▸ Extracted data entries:
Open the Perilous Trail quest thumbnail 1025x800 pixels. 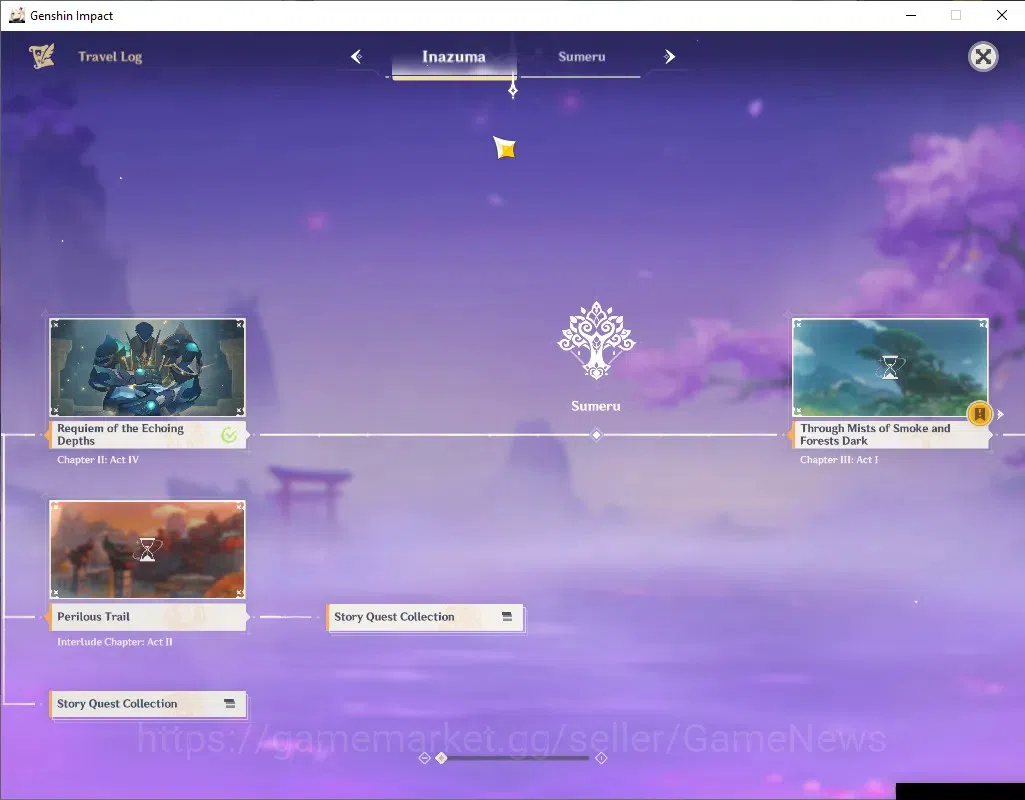tap(148, 550)
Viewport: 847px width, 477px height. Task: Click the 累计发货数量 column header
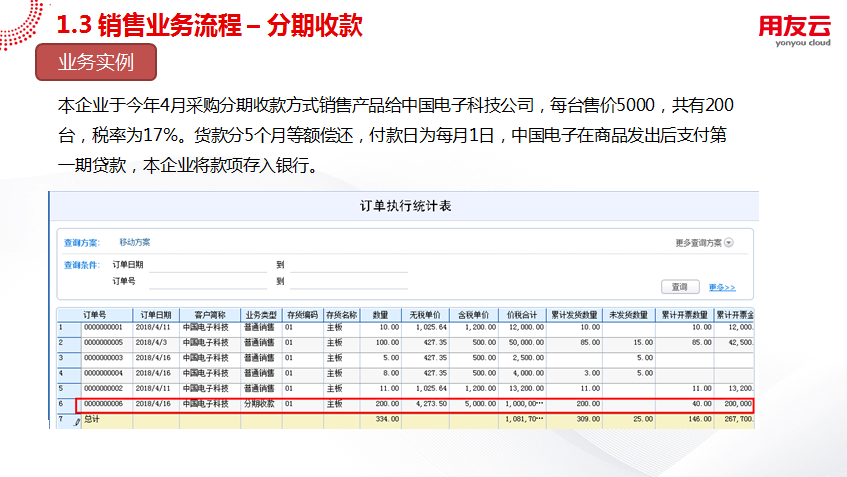pos(576,313)
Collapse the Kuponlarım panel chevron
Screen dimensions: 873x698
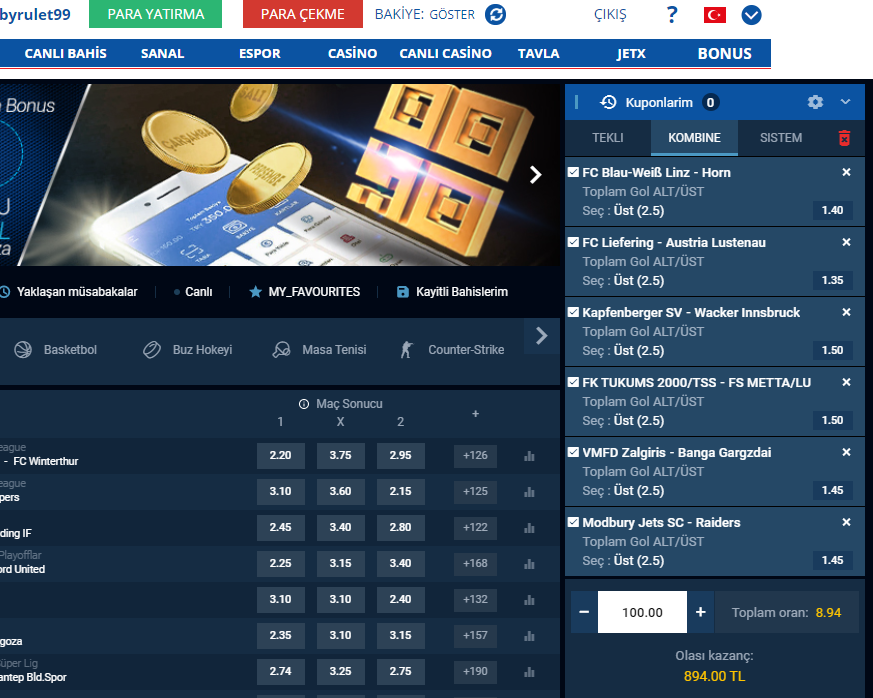tap(845, 102)
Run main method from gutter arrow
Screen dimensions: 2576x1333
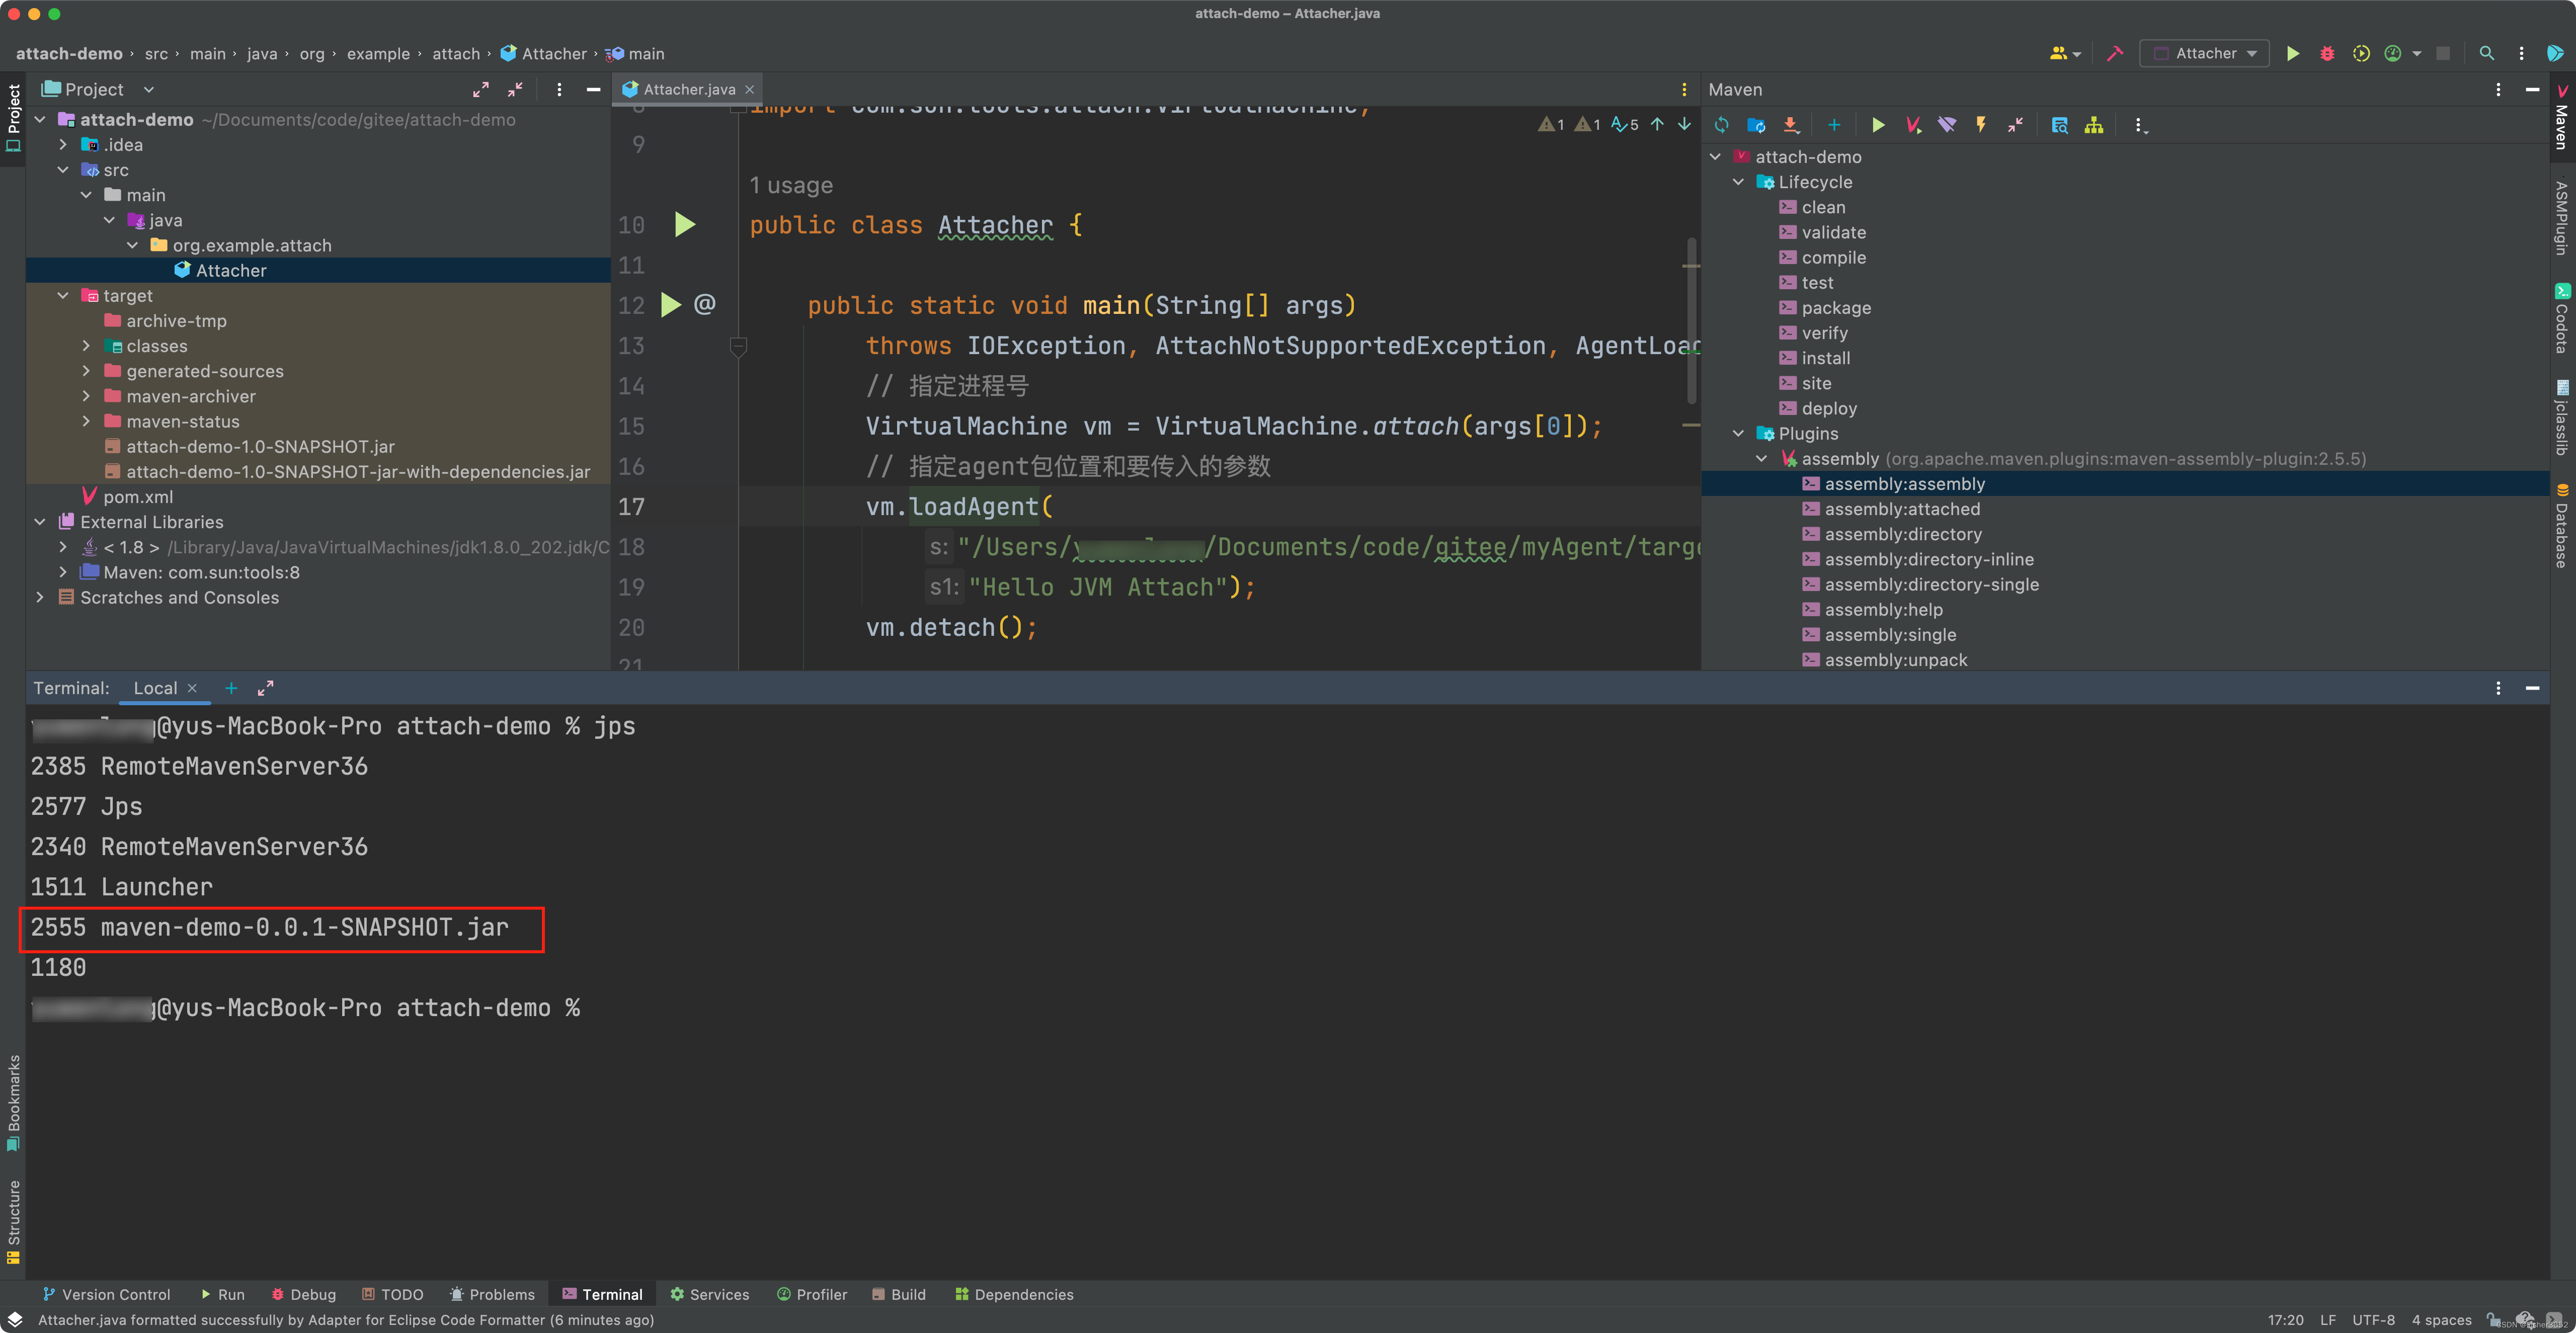(671, 305)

▸ Task: Show each line of the records that contains the word "dimensions". Case counts.

▸ Result of this task:
Screen dimensions: 873x698
Screen dimensions: 2576x1333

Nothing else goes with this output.